### 掲載文

********************

不正受給ではなくモラルハザードが問題の本質であることを
この問題の当事者が気づいていない。この件は「延焼」するだろう。


河本母親「世間が勘違い。悪いことは何もしていない」(デイリー)
http://headlines.yahoo.co.jp/hl?a=20120526-00000003-dal-ent
”次長課長・河本準一の母親の生活保護費受給問題で、渦中の母親が25日、フジテレビ系報道番組「スーパーニュース」の取材に応じ、「(不正受給の)事実はない」と主張した。
 同日午前に都内で会見に臨んだ河本には電話で「頑張って話をしなさい。一切そういう(不正受給の)事実はないんだから」と伝え、送り出したという。騒動に関して母親は「決して悪いことは何もしていない。勝手に世間の人が勘違いして騒いでいるだけ。言う人は言うし、私はあんまり気にしていない」と力強い口調で話していた。”

第4に、世代間継承を防ぐために生活保護受給世帯の子供の
教育・就労支援を強化すべきである。支援と不正摘発の両輪が必要だ。

この意味で、問題の所在を知らしめた河本問題の功績は大きい。
聞くところによると河本母だけではなく姉なども受給者であるという。

▽ 慶大の駒村教授が生活保護受給の世代継承と悪習に言及されている。

『大貧困社会』(駒村康平,角川SSコミュニケーションズ)

********************

### データ一覧
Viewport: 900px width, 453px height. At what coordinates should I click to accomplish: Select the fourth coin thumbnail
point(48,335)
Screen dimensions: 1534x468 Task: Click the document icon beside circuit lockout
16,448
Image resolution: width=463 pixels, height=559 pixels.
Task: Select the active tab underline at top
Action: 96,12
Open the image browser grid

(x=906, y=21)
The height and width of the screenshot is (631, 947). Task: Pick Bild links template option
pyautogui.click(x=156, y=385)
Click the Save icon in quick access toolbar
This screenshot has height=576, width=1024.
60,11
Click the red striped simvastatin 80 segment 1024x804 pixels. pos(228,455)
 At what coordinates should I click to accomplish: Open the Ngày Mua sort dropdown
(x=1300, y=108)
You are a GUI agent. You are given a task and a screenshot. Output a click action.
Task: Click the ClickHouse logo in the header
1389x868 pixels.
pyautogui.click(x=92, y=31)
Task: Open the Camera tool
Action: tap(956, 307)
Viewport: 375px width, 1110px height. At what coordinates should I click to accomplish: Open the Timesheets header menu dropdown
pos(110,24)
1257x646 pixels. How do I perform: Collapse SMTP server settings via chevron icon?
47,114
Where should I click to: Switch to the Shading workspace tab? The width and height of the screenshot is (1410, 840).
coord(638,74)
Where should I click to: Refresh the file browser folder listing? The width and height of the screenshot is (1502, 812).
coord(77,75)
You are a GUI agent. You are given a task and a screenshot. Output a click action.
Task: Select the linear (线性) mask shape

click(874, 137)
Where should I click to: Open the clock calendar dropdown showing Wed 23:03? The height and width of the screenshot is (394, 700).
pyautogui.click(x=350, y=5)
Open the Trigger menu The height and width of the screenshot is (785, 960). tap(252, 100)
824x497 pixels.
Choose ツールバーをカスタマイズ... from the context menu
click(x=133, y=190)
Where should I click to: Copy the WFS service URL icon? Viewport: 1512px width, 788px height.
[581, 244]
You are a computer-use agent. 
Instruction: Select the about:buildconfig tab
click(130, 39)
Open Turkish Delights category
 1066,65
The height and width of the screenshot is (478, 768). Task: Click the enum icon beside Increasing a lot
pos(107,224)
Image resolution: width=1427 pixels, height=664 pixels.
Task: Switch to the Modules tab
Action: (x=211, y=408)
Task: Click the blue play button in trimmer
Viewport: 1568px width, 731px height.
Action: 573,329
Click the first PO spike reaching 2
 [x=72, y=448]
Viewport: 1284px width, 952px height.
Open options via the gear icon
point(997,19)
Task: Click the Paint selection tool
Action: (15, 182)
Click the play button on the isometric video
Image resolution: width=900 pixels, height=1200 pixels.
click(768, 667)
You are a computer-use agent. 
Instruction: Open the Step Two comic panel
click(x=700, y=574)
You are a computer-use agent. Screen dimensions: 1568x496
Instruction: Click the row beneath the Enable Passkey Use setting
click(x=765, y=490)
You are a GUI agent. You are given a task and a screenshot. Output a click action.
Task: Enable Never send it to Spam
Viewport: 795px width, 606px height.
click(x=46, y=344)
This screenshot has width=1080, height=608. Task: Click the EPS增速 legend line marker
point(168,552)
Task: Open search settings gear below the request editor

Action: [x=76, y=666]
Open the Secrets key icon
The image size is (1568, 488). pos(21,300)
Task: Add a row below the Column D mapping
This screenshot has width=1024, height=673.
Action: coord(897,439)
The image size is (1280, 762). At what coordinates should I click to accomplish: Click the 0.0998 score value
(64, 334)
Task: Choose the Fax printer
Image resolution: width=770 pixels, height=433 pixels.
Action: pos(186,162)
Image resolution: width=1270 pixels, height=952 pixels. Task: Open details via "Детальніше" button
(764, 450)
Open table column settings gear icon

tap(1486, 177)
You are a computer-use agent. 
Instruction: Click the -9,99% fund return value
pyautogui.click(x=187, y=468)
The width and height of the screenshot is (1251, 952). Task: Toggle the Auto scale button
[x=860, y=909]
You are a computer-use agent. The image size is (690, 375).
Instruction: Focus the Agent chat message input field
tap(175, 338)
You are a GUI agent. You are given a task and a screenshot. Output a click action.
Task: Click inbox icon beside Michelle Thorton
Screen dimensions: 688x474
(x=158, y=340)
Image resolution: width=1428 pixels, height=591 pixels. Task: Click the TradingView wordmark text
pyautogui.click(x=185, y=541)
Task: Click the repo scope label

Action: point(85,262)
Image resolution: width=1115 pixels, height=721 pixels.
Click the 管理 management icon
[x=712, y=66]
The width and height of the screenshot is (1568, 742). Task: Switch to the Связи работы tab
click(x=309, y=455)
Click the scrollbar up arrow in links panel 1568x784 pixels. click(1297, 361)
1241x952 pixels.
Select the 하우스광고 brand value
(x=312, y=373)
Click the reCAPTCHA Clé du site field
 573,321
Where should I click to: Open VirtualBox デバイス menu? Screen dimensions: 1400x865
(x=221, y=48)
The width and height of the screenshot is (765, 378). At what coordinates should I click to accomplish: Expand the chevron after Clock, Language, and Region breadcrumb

********************

### 取り組む課題
1. 生活保護受給問題の掲載文のうち、「不正受給ではなくモラルハザードが問題の本質であることを」を含む語句で始まり「聞くところによると河本母だけではなく姉なども受給者であるという。」で終わる部分を、一字も変えずに書き出すこと。
2. 生活保護受給問題の掲載文を、最後に示された文の後から書き継ぐこと。
データは掲載文とは別の資料である。

### 課題の解答
1.
不正受給ではなくモラルハザードが問題の本質であることを
この問題の当事者が気づいていない。この件は「延焼」するだろう。


河本母親「世間が勘違い。悪いことは何もしていない」(デイリー)
http://headlines.yahoo.co.jp/hl?a=20120526-00000003-dal-ent
”次長課長・河本準一の母親の生活保護費受給問題で、渦中の母親が25日、フジテレビ系報道番組「スーパーニュース」の取材に応じ、「(不正受給の)事実はない」と主張した。
 同日午前に都内で会見に臨んだ河本には電話で「頑張って話をしなさい。一切そういう(不正受給の)事実はないんだから」と伝え、送り出したという。騒動に関して母親は「決して悪いことは何もしていない。勝手に世間の人が勘違いして騒いでいるだけ。言う人は言うし、私はあんまり気にしていない」と力強い口調で話していた。”

第4に、世代間継承を防ぐために生活保護受給世帯の子供の
教育・就労支援を強化すべきである。支援と不正摘発の両輪が必要だ。

この意味で、問題の所在を知らしめた河本問題の功績は大きい。
聞くところによると河本母だけではなく姉なども受給者であるという。

2.
第5に、高齢化の進展による生活保護費の膨張は不可避である。
駒村教授の調査で無年金が貧困高齢層の特徴であることが分かっている。
歳入庁の創設を急ぎ、年金から生活保護への流入を防ぐべきである。

また、労働力の増加による税収増がなければ福祉は破綻必至だ。
人口政策と女性就労率引き上げ策を同時に推進し、
保育・看護・介護など慢性的に人不足の分野で給付付き税額控除の適用を急ぐべきだ。


不正受給防止策も必要だが費用対効果や制度設計を考えなければならない。
例えば給付の9割を個人番号入りのバウチャーにすれば
不正は激減するだろうが、行政コストは間違いなく上昇する。

▽ 北欧は常に厄介なモラルハザードとぶつかり、制度を手直ししてきた

『福祉国家の闘い―スウェーデンからの教訓』


監視体制を学ぶとしたら効率的な北欧社会に限る。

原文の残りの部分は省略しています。